22 Mar
22Mar

Kenya continues to be adversely effected by climate change as the northern parts of the country continue to experience unprecedented levels of droughts and famine in recent history. The worsening situation points out Kenya’s vulnerability to climate change given it is highly dependent on climate-volatile sectors such as agriculture, tourism and wildlife. 

In the past three years, we have experienced a significant increase in climate-related disasters such as floods and prolonged droughts. These disasters are estimated to be costing the country close to 3% of its gross domestic product (GDP) annually and is threatening to reverse progress in economic development. 

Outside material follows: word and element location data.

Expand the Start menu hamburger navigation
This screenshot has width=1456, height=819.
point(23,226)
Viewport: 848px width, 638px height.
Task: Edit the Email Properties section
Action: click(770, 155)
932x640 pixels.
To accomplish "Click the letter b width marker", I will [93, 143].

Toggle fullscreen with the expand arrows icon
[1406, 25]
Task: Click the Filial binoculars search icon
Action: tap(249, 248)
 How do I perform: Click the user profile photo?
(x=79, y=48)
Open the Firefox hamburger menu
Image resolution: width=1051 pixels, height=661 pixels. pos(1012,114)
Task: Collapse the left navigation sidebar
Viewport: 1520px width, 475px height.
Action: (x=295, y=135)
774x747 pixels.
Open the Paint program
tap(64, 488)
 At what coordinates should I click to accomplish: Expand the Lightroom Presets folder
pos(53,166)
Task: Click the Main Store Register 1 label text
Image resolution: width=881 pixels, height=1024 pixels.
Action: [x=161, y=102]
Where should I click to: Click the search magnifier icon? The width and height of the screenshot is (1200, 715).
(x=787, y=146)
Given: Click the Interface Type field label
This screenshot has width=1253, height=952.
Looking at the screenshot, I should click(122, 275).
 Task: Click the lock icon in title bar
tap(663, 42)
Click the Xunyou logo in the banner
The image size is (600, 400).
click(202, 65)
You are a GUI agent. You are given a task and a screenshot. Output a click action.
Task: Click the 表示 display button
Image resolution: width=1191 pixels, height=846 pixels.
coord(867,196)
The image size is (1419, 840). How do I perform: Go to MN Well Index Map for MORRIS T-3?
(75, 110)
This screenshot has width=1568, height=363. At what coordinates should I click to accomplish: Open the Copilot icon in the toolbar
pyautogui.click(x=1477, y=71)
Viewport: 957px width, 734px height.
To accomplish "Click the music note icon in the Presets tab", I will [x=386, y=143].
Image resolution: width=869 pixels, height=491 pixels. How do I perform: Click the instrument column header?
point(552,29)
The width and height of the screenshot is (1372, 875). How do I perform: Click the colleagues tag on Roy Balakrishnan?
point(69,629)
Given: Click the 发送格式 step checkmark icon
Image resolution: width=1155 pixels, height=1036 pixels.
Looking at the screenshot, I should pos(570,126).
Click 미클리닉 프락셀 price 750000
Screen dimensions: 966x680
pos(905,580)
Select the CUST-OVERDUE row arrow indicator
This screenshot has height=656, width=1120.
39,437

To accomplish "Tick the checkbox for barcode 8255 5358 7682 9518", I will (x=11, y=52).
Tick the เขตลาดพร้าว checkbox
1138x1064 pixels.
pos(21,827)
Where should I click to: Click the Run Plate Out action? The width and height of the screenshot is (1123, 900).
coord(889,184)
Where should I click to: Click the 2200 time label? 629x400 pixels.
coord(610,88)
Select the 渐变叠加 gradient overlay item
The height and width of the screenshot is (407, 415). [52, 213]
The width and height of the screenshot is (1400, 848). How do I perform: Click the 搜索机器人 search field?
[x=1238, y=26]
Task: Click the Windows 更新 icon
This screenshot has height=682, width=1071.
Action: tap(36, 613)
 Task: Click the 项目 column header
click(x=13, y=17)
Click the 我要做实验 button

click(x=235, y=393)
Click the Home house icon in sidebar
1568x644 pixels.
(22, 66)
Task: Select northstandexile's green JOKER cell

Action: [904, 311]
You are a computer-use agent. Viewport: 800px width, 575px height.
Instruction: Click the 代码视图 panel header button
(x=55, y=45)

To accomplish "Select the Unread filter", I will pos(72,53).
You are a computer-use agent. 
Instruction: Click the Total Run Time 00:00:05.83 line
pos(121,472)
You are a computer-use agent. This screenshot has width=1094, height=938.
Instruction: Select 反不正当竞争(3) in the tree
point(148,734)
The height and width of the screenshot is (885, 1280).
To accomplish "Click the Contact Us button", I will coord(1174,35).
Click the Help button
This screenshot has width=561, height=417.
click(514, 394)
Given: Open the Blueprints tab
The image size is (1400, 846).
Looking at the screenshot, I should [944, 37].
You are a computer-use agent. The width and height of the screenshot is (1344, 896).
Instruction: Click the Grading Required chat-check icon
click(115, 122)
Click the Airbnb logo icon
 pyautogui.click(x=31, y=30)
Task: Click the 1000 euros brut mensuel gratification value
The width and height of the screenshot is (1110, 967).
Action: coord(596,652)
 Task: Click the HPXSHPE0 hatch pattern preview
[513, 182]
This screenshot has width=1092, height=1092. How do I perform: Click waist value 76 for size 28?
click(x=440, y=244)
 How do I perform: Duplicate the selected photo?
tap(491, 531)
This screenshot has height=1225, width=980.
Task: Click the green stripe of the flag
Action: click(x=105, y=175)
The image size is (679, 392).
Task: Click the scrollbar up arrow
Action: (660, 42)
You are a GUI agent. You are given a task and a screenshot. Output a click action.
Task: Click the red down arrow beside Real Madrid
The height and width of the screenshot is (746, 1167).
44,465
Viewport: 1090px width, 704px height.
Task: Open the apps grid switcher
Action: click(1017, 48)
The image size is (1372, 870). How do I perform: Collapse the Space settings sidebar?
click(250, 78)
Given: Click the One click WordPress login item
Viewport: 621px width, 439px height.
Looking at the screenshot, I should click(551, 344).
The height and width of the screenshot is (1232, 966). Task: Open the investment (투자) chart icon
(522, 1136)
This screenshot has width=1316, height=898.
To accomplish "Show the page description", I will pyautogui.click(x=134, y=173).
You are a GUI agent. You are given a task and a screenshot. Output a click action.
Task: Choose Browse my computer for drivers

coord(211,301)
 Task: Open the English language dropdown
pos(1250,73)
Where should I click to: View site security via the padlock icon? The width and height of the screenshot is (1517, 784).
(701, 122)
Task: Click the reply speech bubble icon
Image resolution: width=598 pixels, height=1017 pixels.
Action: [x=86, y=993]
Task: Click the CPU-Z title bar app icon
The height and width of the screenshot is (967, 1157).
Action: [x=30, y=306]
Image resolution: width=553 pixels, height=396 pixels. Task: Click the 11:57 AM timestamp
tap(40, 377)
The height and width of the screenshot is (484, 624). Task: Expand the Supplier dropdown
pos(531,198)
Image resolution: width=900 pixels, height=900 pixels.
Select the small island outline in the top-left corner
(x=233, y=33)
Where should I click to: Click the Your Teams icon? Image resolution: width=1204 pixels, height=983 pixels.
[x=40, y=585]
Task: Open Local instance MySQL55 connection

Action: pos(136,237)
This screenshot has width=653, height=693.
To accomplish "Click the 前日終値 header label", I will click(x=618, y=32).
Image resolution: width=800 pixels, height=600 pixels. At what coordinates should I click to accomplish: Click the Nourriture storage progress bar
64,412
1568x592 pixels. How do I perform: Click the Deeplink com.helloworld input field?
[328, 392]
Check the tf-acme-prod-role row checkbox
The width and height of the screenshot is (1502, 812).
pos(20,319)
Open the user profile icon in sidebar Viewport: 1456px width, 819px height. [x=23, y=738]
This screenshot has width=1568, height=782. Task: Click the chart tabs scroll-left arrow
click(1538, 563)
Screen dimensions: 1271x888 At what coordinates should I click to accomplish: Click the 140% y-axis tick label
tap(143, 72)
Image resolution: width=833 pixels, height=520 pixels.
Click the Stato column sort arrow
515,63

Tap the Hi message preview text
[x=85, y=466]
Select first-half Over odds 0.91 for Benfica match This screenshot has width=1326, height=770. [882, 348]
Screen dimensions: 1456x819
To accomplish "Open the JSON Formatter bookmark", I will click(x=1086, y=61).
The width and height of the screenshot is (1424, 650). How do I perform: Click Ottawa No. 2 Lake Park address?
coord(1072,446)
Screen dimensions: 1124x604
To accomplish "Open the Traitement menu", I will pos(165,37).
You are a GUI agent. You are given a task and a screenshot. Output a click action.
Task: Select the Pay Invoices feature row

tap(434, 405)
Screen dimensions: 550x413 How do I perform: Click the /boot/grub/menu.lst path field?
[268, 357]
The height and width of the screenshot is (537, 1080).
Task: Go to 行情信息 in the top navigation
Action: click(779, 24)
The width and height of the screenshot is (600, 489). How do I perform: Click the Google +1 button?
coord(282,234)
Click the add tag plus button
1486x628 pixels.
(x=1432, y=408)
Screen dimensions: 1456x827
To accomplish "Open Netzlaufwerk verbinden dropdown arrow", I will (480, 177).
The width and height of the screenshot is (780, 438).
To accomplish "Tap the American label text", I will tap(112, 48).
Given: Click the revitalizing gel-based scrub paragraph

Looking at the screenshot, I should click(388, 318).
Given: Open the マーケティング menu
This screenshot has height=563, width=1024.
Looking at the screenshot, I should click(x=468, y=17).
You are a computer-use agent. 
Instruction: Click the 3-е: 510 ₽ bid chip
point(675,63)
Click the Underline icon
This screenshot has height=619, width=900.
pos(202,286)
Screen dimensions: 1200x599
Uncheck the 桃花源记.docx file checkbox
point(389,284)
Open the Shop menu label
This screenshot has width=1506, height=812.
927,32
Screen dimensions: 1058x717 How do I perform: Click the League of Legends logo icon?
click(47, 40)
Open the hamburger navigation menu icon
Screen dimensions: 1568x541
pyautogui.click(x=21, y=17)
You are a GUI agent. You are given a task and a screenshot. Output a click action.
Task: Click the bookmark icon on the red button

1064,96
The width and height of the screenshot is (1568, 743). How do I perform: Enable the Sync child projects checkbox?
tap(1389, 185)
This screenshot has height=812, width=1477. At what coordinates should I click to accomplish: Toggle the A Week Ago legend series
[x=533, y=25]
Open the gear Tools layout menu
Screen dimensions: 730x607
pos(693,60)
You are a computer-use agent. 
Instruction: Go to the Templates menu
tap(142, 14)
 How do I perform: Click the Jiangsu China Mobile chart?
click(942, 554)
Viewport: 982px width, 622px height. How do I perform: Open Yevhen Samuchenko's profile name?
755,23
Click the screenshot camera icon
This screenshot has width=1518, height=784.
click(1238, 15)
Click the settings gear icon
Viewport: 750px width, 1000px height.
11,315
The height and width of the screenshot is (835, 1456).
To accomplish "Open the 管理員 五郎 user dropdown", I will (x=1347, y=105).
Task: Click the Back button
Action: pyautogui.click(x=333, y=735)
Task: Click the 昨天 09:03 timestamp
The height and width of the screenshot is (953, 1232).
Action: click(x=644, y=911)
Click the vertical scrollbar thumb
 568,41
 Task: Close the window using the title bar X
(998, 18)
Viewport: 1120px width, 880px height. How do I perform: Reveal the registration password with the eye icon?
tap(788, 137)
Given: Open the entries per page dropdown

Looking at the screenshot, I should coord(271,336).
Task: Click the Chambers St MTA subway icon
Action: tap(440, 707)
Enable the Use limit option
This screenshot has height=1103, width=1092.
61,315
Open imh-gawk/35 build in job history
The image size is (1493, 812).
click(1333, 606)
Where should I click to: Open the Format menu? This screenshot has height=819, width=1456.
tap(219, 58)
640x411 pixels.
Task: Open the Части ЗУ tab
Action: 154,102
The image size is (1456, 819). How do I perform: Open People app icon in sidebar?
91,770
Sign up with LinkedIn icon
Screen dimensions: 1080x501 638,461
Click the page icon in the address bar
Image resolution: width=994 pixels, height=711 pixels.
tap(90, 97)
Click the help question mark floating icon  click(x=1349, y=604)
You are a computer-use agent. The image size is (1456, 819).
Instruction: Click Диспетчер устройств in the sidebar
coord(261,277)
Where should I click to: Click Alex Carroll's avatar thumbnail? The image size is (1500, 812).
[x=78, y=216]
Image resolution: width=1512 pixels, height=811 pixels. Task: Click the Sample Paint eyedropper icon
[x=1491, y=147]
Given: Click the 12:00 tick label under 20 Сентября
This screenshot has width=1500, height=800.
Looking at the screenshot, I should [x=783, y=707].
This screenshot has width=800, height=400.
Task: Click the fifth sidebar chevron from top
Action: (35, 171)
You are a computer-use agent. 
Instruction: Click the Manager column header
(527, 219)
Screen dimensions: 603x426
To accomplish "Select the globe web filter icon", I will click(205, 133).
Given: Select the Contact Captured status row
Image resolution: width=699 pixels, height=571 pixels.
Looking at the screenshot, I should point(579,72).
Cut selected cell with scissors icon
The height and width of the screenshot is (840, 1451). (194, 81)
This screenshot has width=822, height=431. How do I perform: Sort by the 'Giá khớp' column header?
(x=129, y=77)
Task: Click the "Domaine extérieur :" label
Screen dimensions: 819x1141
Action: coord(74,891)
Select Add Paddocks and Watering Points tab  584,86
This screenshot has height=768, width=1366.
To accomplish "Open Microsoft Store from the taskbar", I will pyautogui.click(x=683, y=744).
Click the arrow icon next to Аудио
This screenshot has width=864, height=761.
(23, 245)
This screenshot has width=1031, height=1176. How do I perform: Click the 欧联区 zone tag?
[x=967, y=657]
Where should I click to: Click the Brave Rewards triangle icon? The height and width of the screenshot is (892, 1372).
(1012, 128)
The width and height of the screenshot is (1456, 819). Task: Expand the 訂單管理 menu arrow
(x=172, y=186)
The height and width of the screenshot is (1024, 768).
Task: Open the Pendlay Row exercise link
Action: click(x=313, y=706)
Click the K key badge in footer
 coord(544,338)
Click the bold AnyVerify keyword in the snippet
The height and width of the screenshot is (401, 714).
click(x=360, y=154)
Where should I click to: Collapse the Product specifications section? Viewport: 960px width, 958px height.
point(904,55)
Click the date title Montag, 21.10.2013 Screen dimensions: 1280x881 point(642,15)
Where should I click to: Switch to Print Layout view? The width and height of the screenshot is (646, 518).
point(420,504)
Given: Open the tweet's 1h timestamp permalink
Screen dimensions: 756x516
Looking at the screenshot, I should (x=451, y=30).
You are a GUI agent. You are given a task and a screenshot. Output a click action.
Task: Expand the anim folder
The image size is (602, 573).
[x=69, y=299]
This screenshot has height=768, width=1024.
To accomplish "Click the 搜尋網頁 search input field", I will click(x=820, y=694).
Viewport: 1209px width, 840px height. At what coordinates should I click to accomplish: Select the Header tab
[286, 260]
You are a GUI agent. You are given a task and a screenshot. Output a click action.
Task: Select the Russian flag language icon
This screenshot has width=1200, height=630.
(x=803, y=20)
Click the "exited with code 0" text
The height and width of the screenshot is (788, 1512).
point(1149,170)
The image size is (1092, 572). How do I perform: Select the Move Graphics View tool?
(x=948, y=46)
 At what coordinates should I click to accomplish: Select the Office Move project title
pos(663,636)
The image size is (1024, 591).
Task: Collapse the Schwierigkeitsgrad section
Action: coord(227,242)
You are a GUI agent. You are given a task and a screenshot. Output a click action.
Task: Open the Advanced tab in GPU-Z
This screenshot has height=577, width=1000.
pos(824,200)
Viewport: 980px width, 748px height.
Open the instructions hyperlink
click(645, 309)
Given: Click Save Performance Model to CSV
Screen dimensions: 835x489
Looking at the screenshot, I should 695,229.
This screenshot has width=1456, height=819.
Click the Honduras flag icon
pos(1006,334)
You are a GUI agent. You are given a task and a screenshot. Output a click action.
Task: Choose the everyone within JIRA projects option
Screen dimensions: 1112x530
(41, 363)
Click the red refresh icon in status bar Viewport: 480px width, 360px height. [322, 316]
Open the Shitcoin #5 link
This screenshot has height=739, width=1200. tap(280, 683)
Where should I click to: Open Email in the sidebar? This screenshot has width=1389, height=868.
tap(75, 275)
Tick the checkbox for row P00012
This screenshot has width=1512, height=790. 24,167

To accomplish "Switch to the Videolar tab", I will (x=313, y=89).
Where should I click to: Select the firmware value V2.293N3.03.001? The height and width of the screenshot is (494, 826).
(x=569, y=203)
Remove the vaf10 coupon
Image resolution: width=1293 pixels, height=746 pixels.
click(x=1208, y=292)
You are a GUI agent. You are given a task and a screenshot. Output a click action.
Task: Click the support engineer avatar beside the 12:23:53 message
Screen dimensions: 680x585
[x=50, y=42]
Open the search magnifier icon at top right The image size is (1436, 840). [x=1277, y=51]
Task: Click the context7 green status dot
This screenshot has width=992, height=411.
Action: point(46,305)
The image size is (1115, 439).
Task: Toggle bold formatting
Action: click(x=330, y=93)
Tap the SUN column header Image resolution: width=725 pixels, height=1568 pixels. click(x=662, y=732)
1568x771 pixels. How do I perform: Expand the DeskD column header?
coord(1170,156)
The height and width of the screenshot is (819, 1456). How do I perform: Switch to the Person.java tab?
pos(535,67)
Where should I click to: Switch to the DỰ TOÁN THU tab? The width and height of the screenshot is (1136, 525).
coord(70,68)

H. E William Ruto, in his inaugural speech, noted that among the central concerns of his government is climate change. While addressing the United Nations General Assembly, he urged all parties to fulfil their financing pledges outlined in the Paris Agreement. The call to action comes ahead of COP 27 which is set to happen in Egypt. It serves to highlight the climate change vulnerability of the region.

 Over the years, Kenya has demonstrated its commitment to building climate resilience cementing its position as the leading climate change voice in the global south. For instance, Kenya is among the first countries to ratify and domesticate the Paris Agreement which set out Nationally Determined Contributions aimed at reducing greenhouse gas (GHG) emissions by 32% by 2030. Despite the gains made, adaptations and mitigation efforts remain largely underfunded thus slowing down the transition to a sustainable economy. Climate financing is a huge opportunity that needs to be pursued in the country.

The National Climate Change Action Plan (NCCAP), 2018-2022 revised the projected estimates meant to build and enhance Kenya’s adaptation and mitigation actions by 2030 to 65B. Climate financing remains the untapped frontier in the fight against climate change in Kenya, it has a huge potential to push the country towards the attainment of the National Determined Contributions by 2030. Green financing brings onboard the financial sector in the country as key players in the implementation of climate change interventions. Traditional financing by financial institutions, for instance, has viewed climate-related sectors as risky and as such, it has limited its financial exposure in these sectors. However, with policies to compensate for the exposure, Kenya can tap on the strength of the financial sector to direct investments into the renewable energy, climate resilient infrastructure, sustainable agriculture and waste management among others. 

On a promising note, Sustainable Finance Initiative Catalyst Awards convened by the Kenya Bankers Associations recognizes banks that have embedded Sustainable Finance Guiding Principle to create long-term value for the economy, environment and society. This is a testament to the progress made by the banking sector in Kenya and should serve as a launchpad for other financial institutions to innovatively direct the flow of financial investments toward building a sustainable economy.

 Data on climate financing estimates that only 40% of the total climate related investments, could be tracked to the private sector while the remaining 60% is essentially undertaken by public entities. To scale up private financing, national government and county government development plans must integrate a proactive climate financing mechanism that will facilitate ease of investments. Incentives on taxations and product licensing to catalyze climate-friendly investments should be prioritized to bring onboard all tiers of financial institutions.